───── Text extract ─────
# Power Pole Micro on Poling Platform?



## Shadowcast (Feb 26, 2008)

View attachment 41178

On my Tavernier 17. Works great and is out of the way of everything.


----------



## devrep (Feb 22, 2009)

I would mount it as low as possible. Sometimes another foot of pole is good if you have any deeper holes in your area.


----------



## Battfisher (Jan 18, 2016)

Check out shallowwatersolutions.com, which is MS member Anytide's site. He can make a clamp on bracket for your poling platform.


----------



## Smackdaddy53 (Dec 31, 2012)

Battfisher said:


> Check out shallowwatersolutions.com, which is MS member Anytide's site. He can make a clamp on bracket for your poling platform.


Not for a Micro Powerpole, just a manual stake out pole.


----------



## Battfisher (Jan 18, 2016)

Smackdaddy53 said:


> Not for a Micro Powerpole, just a manual stake out pole.


Check out picture 35 of 38 on the "clamp on" page. It's a micro.

http://www.shallowwatersolutions.com/clamp-on


----------



## Smackdaddy53 (Dec 31, 2012)

Battfisher said:


> Check out picture 35 of 38 on the "clamp on" page. It's a micro.
> 
> http://www.shallowwatersolutions.com/clamp-on


I stand corrected! Looks good


----------



## salt_fly (Apr 23, 2012)

Shadowcast said:


> View attachment 41178
> 
> On my Tavernier 17. Works great and is out of the way of everything.
───── Available data ─────
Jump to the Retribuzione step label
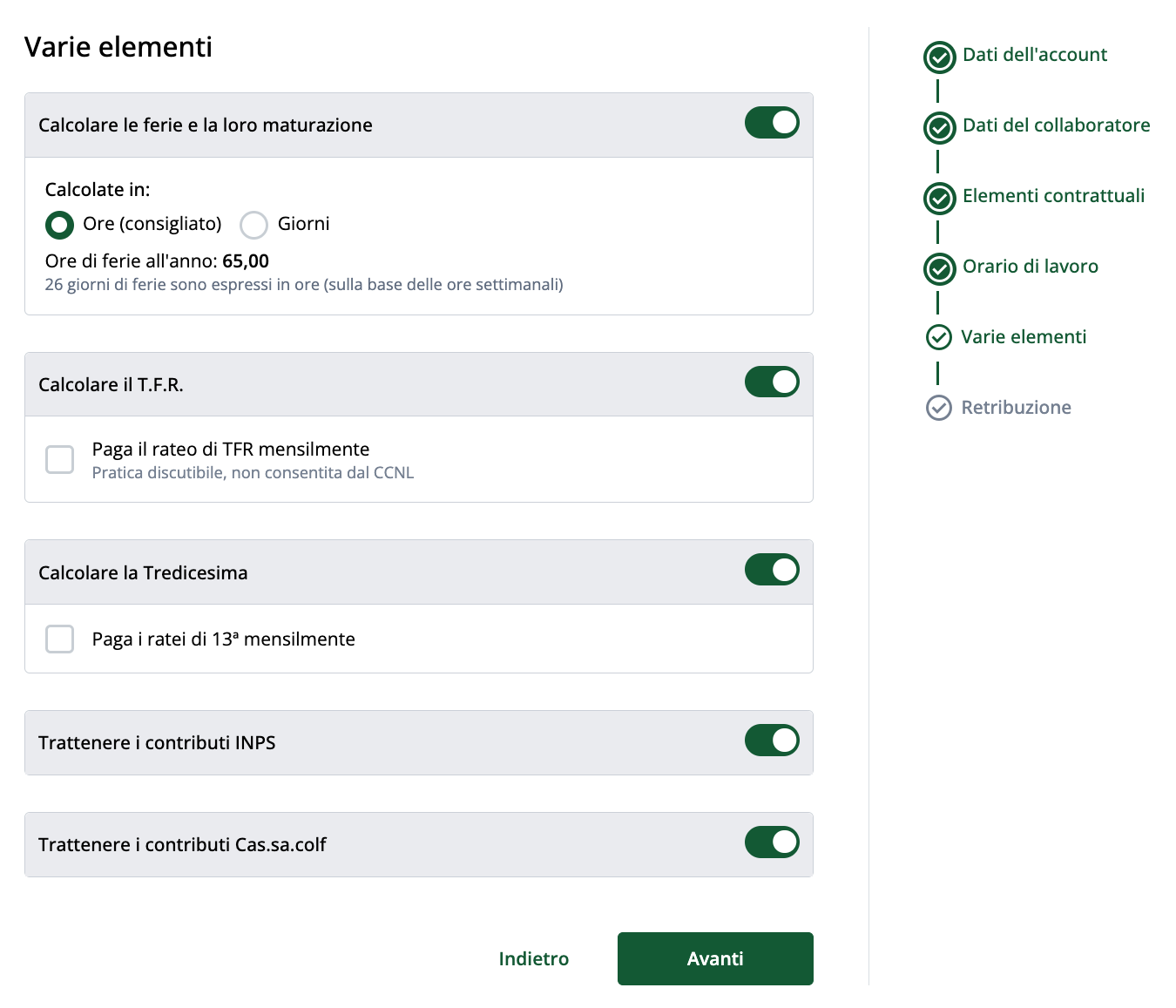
─────
**Exercise task**
Reproduce the part of the Power Pole Micro thread between "## Shadowcast (Feb" and "in your area.", inclusive.

**Written solution**
## Shadowcast (Feb 26, 2008)

View attachment 41178

On my Tavernier 17. Works great and is out of the way of everything.


----------



## devrep (Feb 22, 2009)

I would mount it as low as possible. Sometimes another foot of pole is good if you have any deeper holes in your area.